### BRIEF:
What is needed is an exact copy of the lines from the one containing "The width and" through the last line of the records, with no pictures.

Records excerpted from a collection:
╔══
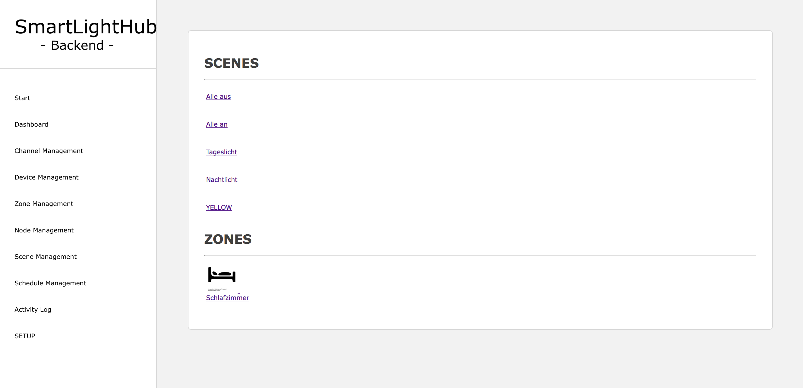Trigger the Tageslicht scene
Viewport: 803px width, 388px height.
tap(222, 152)
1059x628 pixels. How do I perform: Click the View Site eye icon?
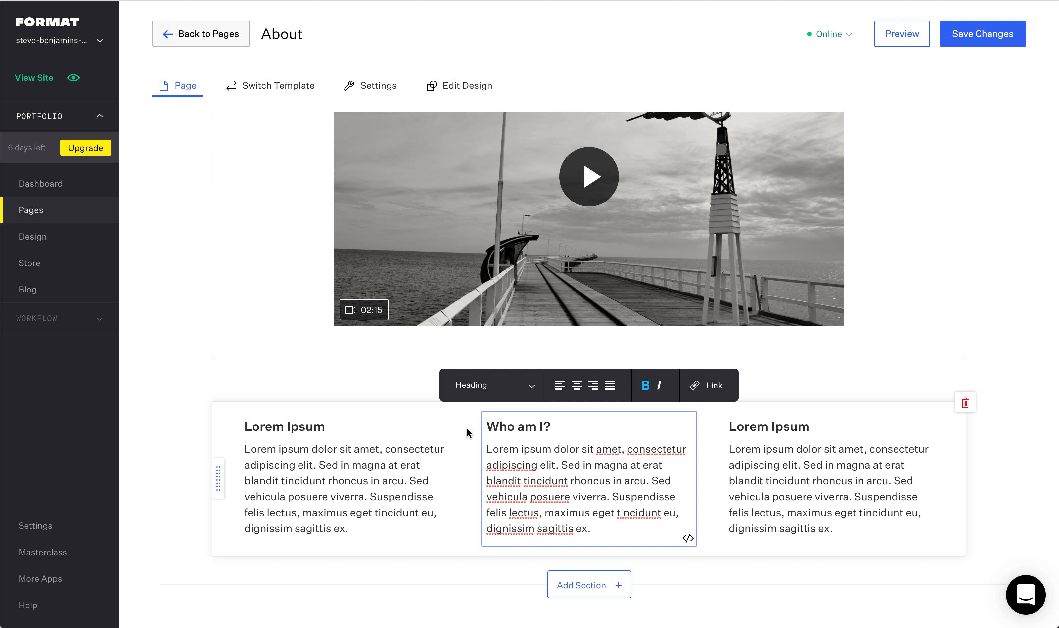[73, 78]
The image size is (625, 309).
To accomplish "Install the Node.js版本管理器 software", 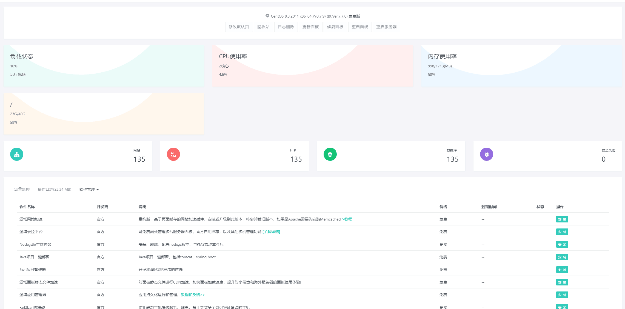I will pyautogui.click(x=562, y=244).
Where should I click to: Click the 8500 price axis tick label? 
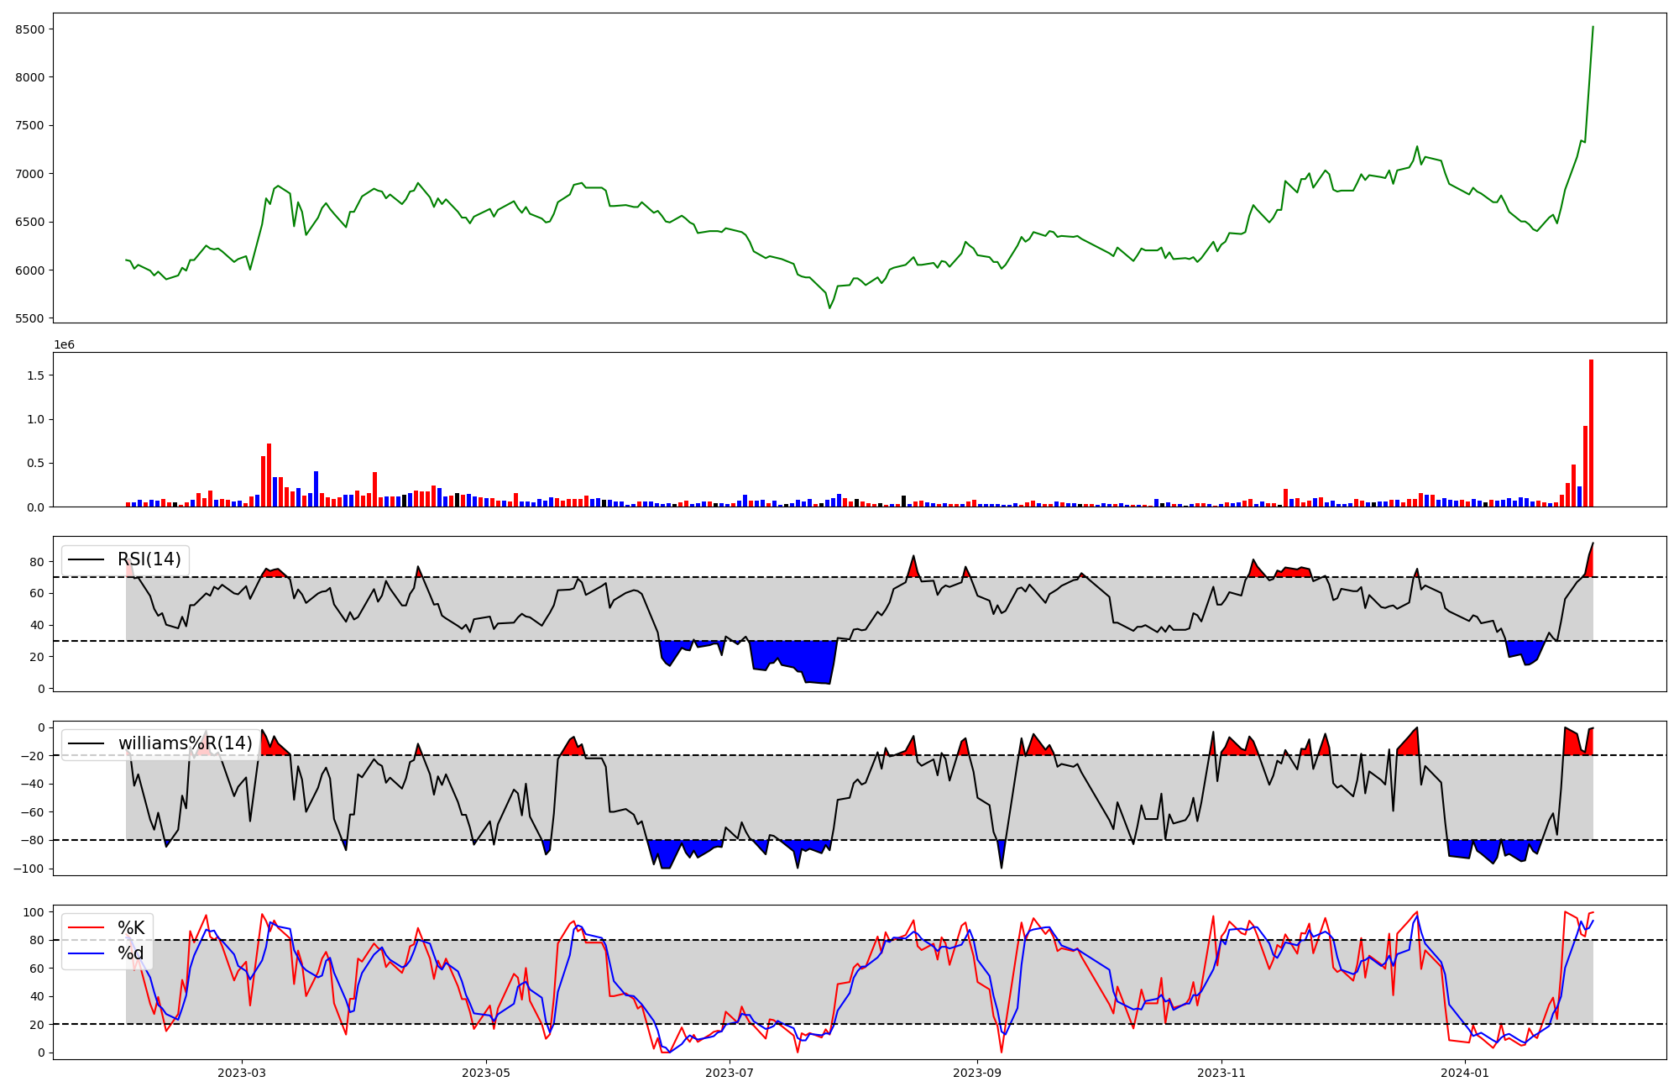pos(29,29)
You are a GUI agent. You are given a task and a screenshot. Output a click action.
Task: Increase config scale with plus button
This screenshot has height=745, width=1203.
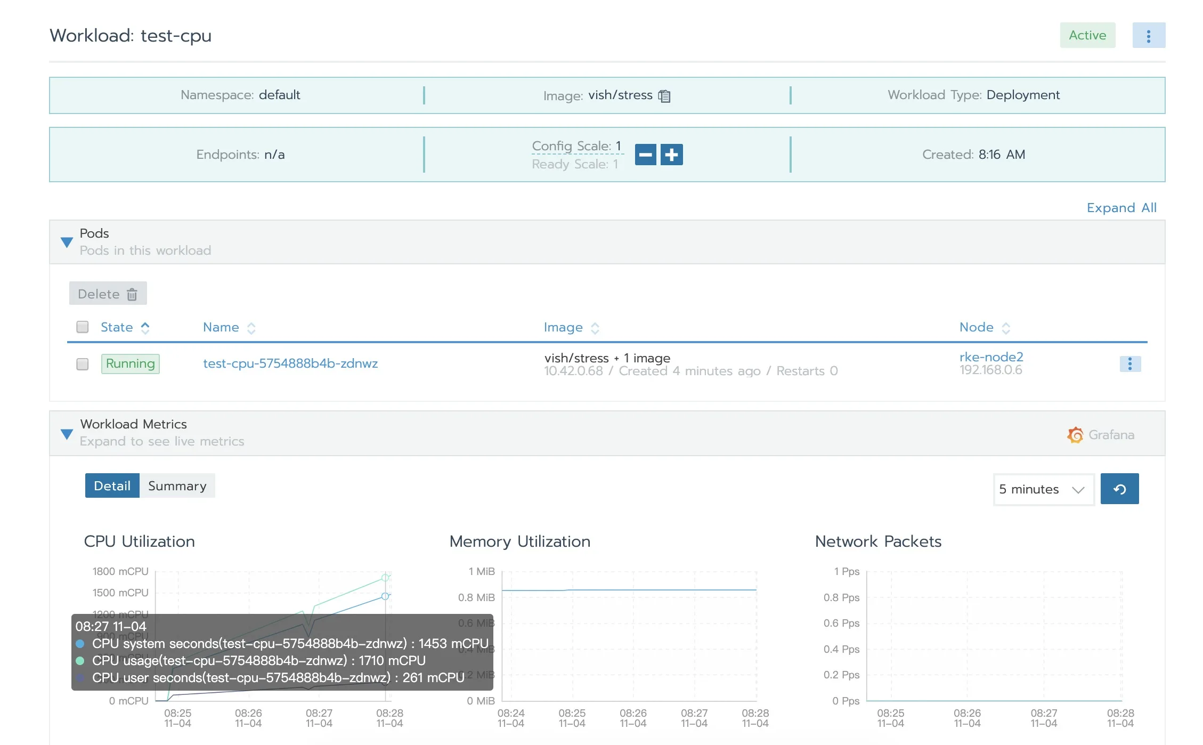pos(671,155)
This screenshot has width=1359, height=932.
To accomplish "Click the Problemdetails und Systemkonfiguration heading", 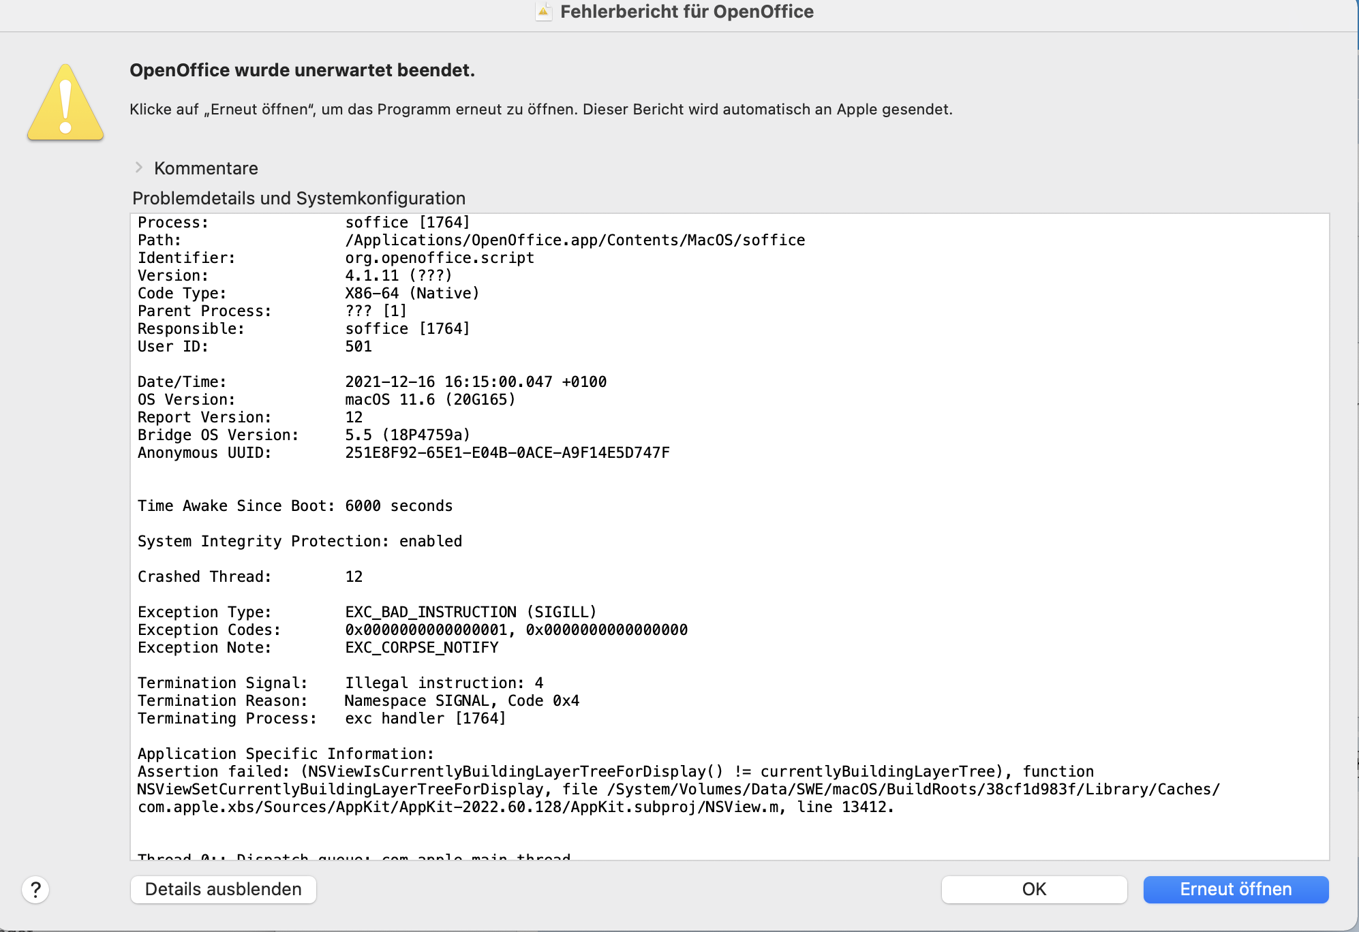I will (299, 198).
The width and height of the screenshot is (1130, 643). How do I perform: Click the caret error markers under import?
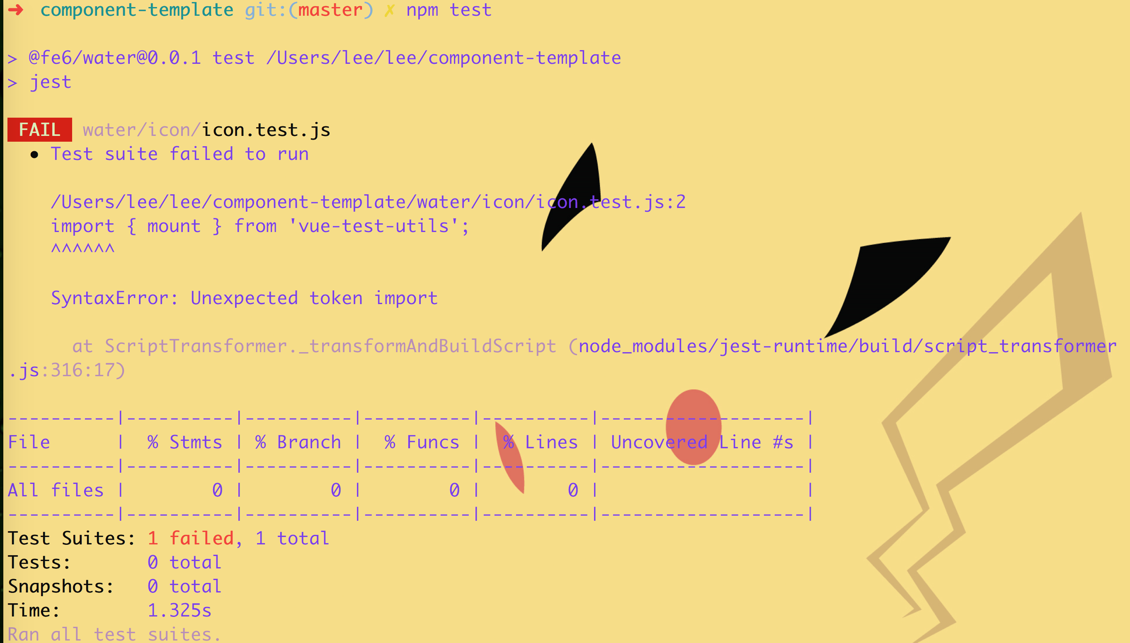(x=83, y=249)
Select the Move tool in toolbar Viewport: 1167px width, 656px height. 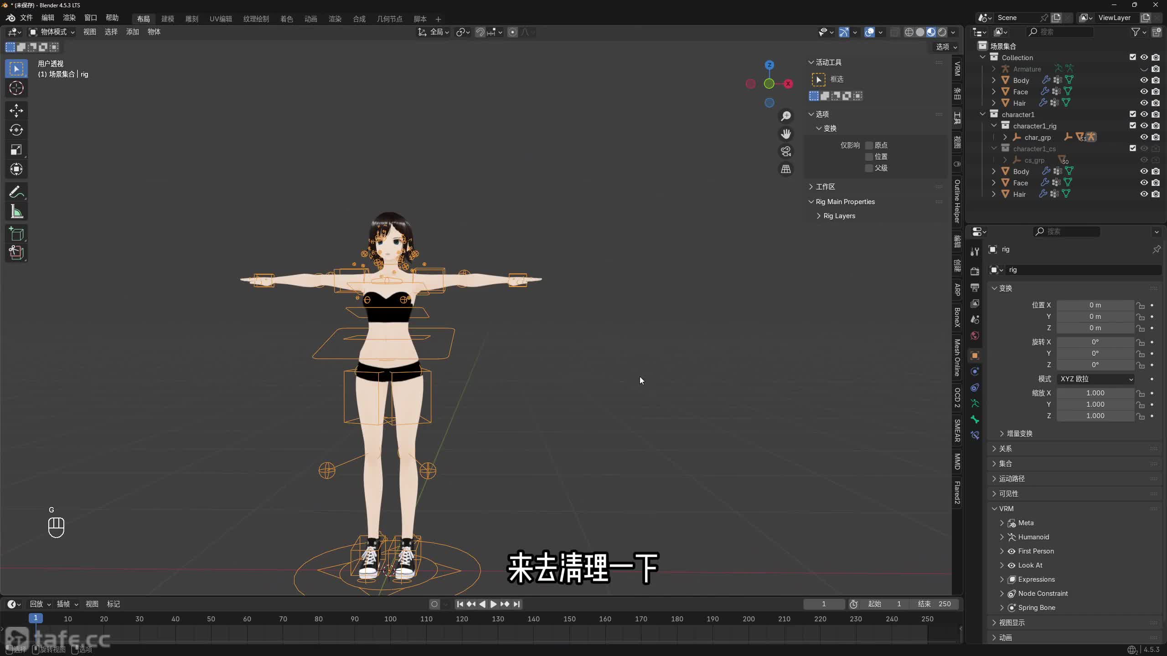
╚══
### RESPONSE BOX:
The width and height of the screenshot is (1130, 643). How do I perform: Click the caret error markers under import?
(x=83, y=249)
Select the Move tool in toolbar Viewport: 1167px width, 656px height. 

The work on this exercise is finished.